Never has our current economic system’s inability to meet our everyday needs been more evident. Workers will not be able to afford to heat their homes. Rents, mortgage payments and of course the cost of food are all rising.
This is an economic system which presides over a crumbling infrastructure. It cannot ensure sufficient water to keep food crops irrigated but – to take just one example – in July Anglian Water gave its chief executive a £337,651 bonus as part of a £1.3 million pay package and the dividend to shareholders this year was £92 million.
A day of reckoning must come. For some it will be 1 October as the new, unaffordable, energy bills land. For others, the date is less fixed, but they know that this situation cannot endure. One group is demanding a reduction in energy bills and collecting pledges from people who intend to cancel their direct debits from 1 October if the pledges reach one million by then.

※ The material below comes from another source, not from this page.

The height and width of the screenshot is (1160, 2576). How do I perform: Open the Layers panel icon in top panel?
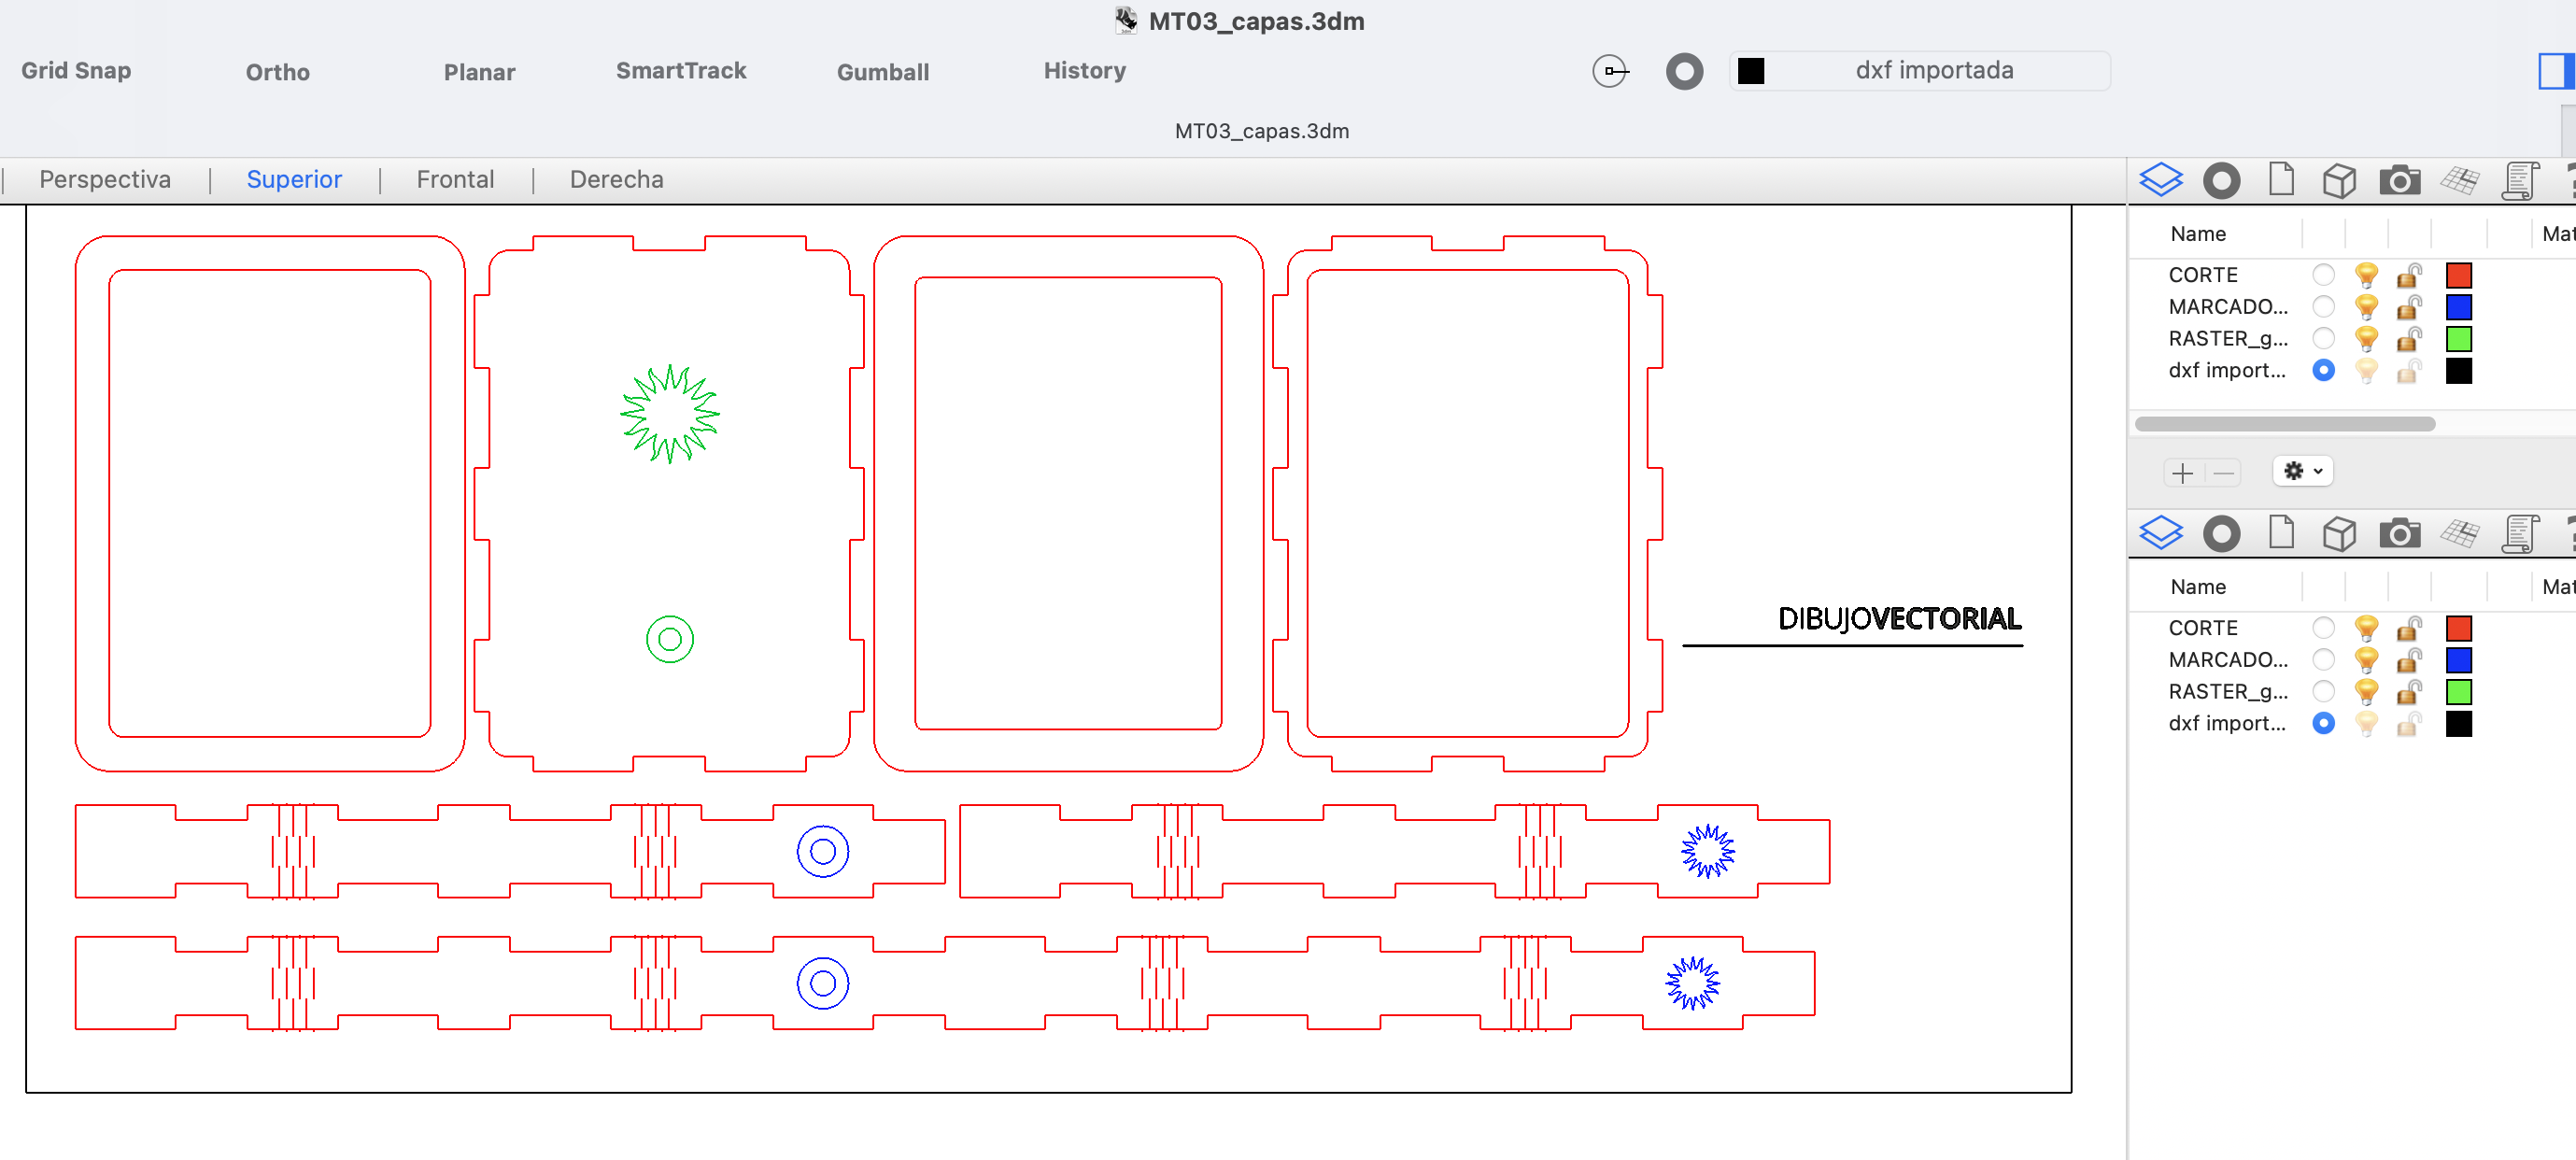pos(2160,180)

We have had a summer of being told that workers asking for a pay rise are to blame. Indeed, on the very day that Andrew Bailey, governor of the Bank of England, announced the biggest squeeze on income, he suggested that workers with “muscle” such as the rail staff should cease their fight to protect workers with less muscle. Oh yes? How does that work?
‘Workers are fighting to survive.’
Workers are fighting to survive. They know rising pay has not caused inflation: real wage levels have fallen while inflation has risen. The employing class is rushing to promote division. Here the RMT’s refusal to apologise for being slightly better paid than others should be a beacon.
The government, the Bank and the wider establishment will also be the first to say that they have some solution to the crisis rather than being its cause. In fact, the only people who can address our energy, food security and other needs are the workers in the sectors concerned. So the onus is on us to remain united and to suggest and execute the solutions.
How many times have you heard workers say they don’t trust politicians to solve anything? This healthy distrust is often portrayed as a negative, with workers lamentably “disengaged”. It isn’t. It’s a logical response to seeing politicians making a dire situation worse. Workers understand that “the system” is not working.
Capitalism cannot meet even our basic survival needs. Nor can it protect the environment here in Britain or elsewhere. Workers – not the politicians – have the answers. They are the ones who know how to maintain energy supply, water quality, heath care, food production and more.
We need to say loud and clear: capitalism isn’t working. We have known that for a long time, but we keep putting off the inevitable. Procrastination never solved anything – it’s time to act.